BEGIN
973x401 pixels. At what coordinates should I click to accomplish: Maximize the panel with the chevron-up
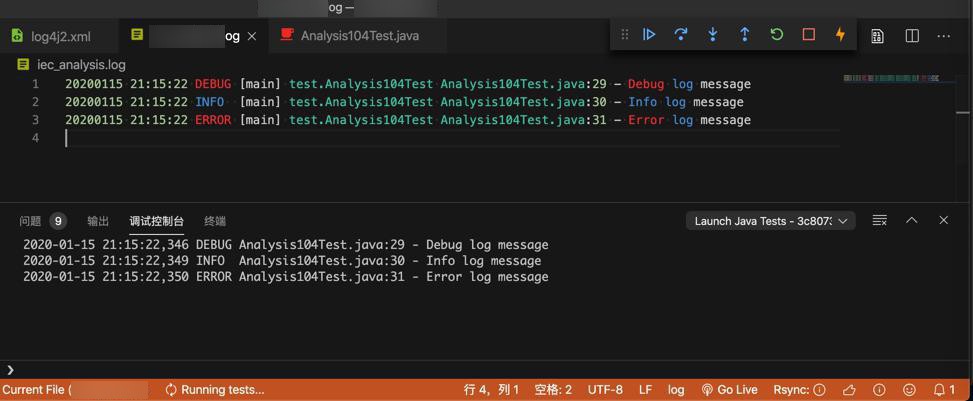912,221
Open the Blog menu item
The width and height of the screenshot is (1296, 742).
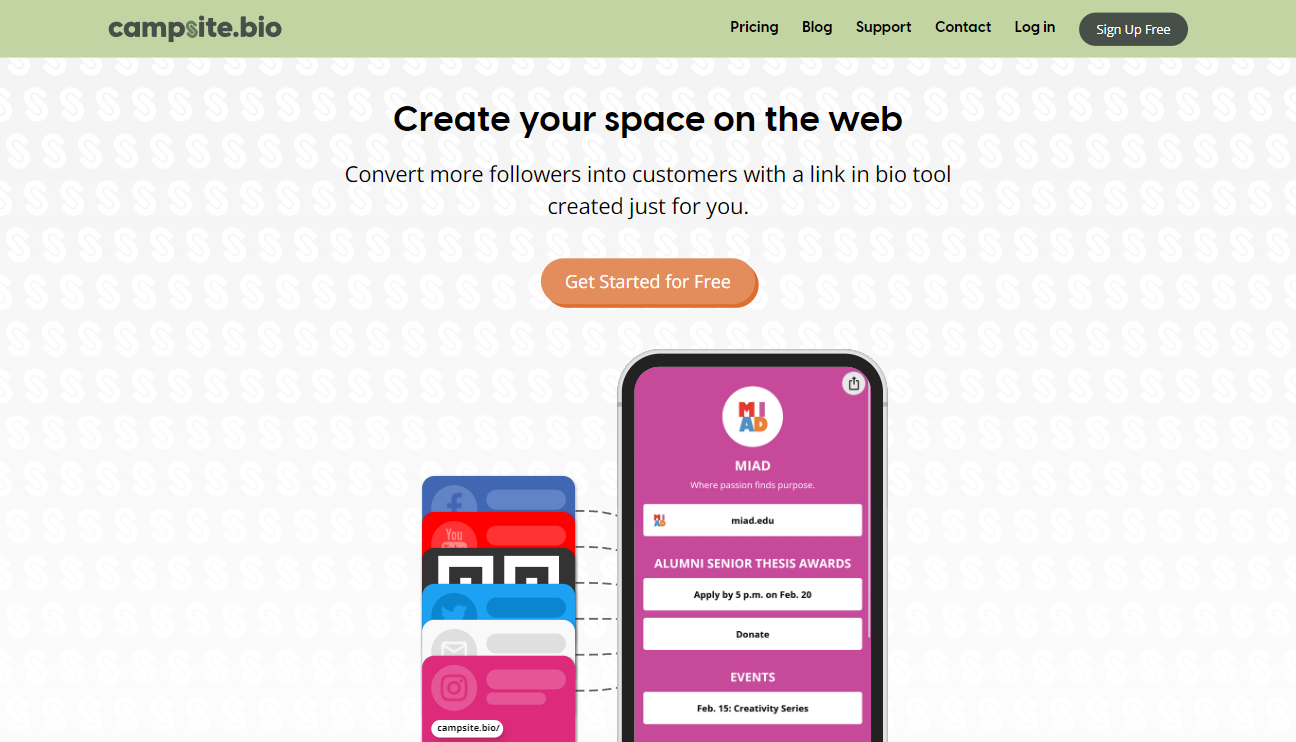click(x=817, y=27)
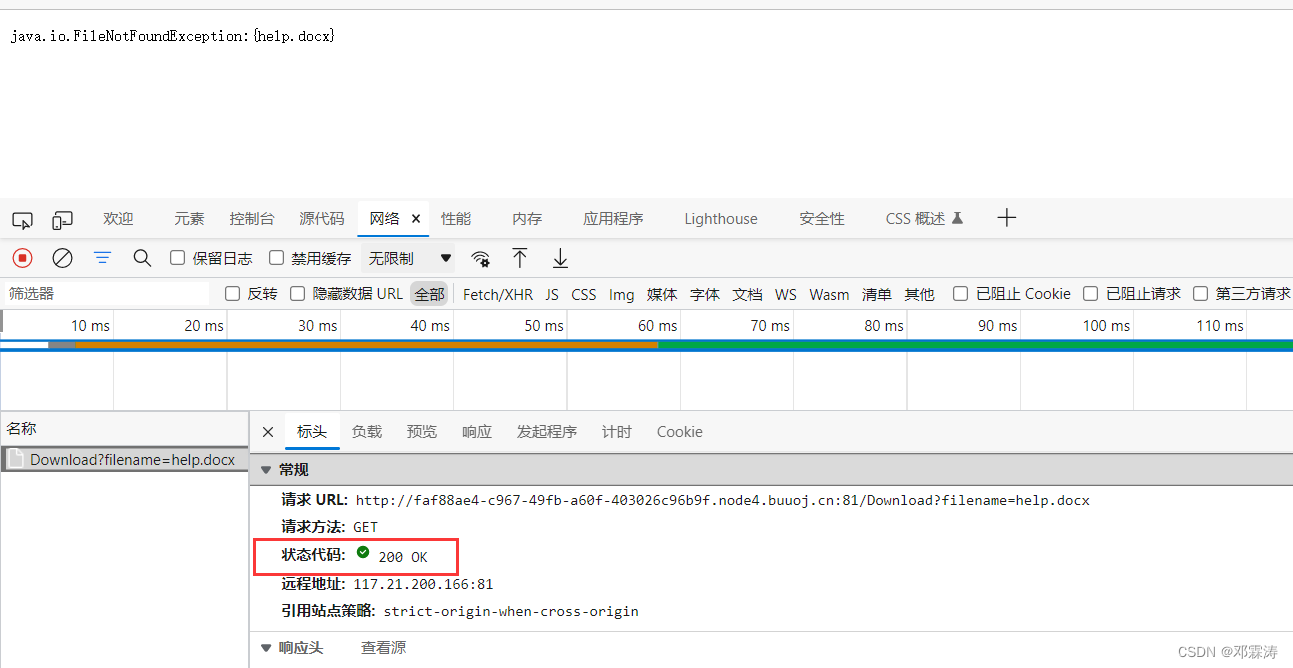Enable the 保留日志 checkbox

pos(176,257)
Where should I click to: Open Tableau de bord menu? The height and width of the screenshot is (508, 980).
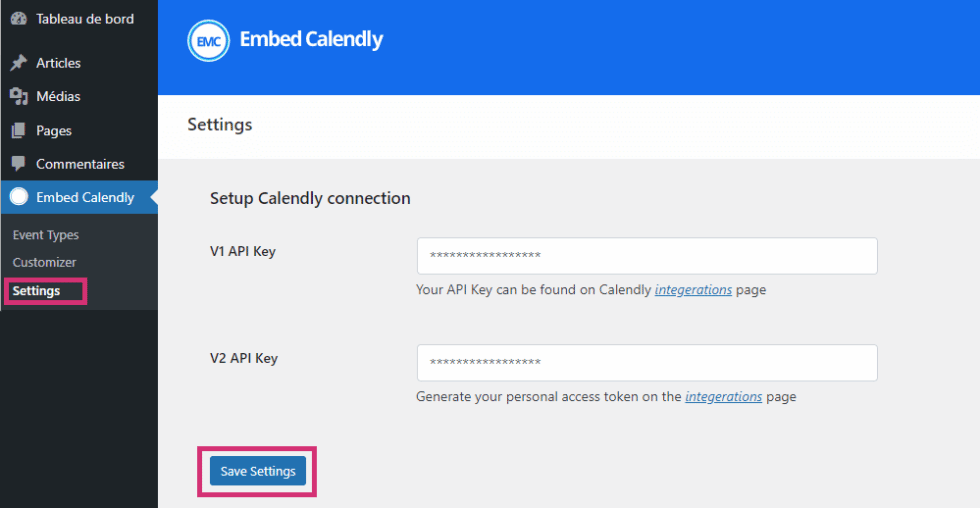point(84,19)
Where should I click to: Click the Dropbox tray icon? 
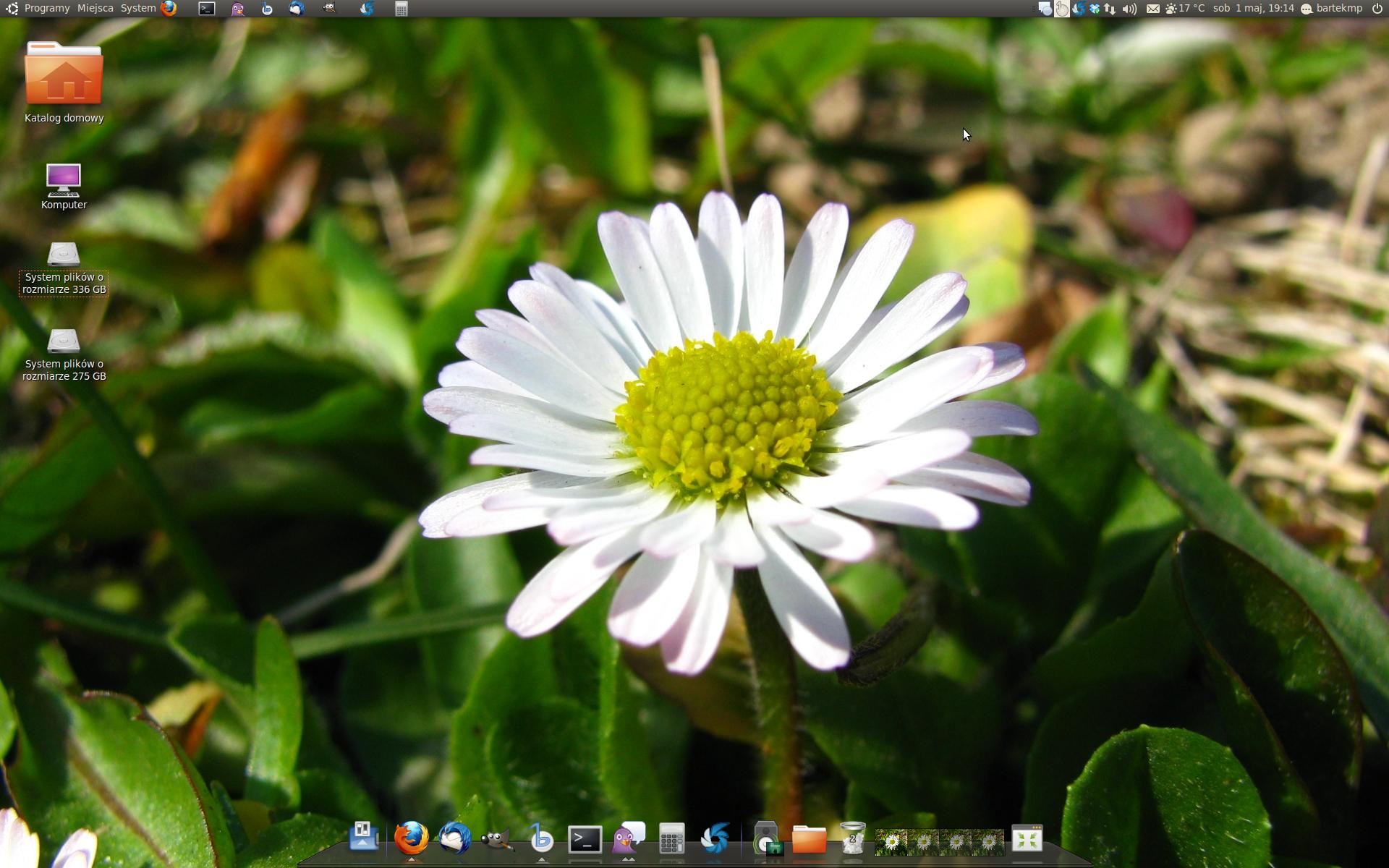[1095, 9]
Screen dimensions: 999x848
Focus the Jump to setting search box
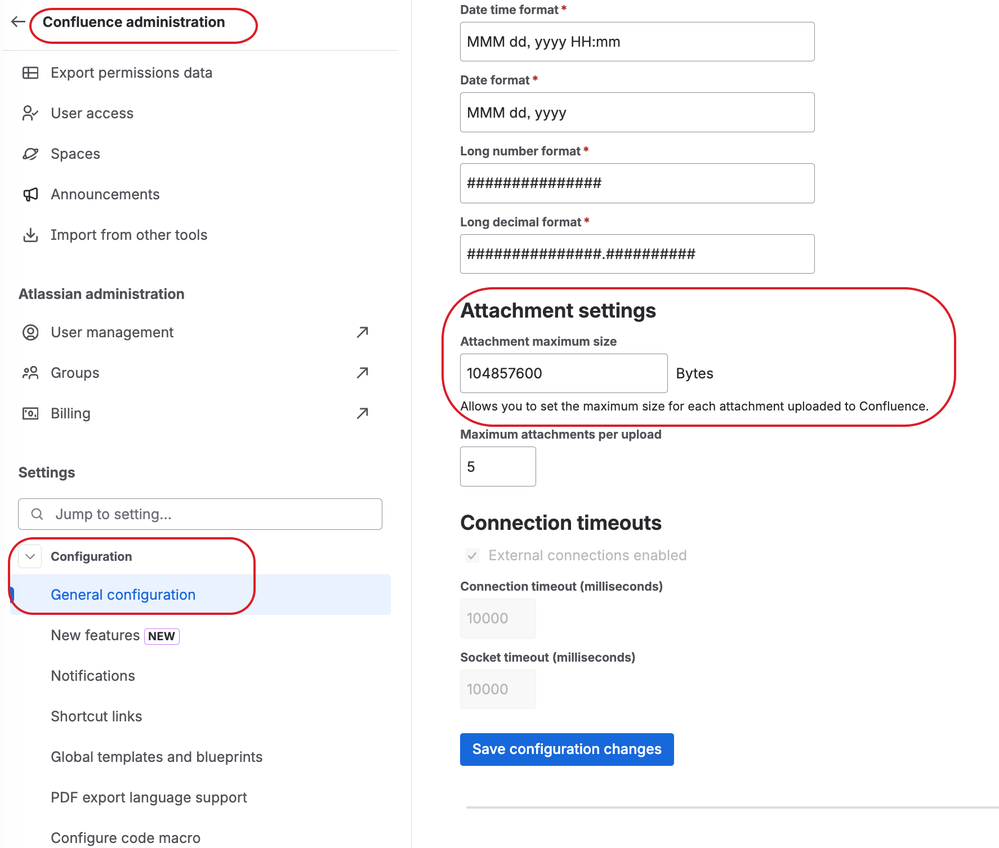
END
Work to do:
Rewrite all of the rows above with "screenshot" changed to "image" and everything else unchanged. Leave the pictures out.

Result below:
973x401 pixels. At what coordinates should I click to accomplish: Maximize the panel with the chevron-up
912,221
Open the Blog menu item
The width and height of the image is (1296, 742).
click(x=817, y=27)
Enable the 保留日志 checkbox

pos(176,257)
Where should I click to: Open Tableau de bord menu? The height and width of the image is (508, 980).
point(84,19)
Where should I click to: Click the Dropbox tray icon? 
[1095, 9]
Screen dimensions: 999x848
Focus the Jump to setting search box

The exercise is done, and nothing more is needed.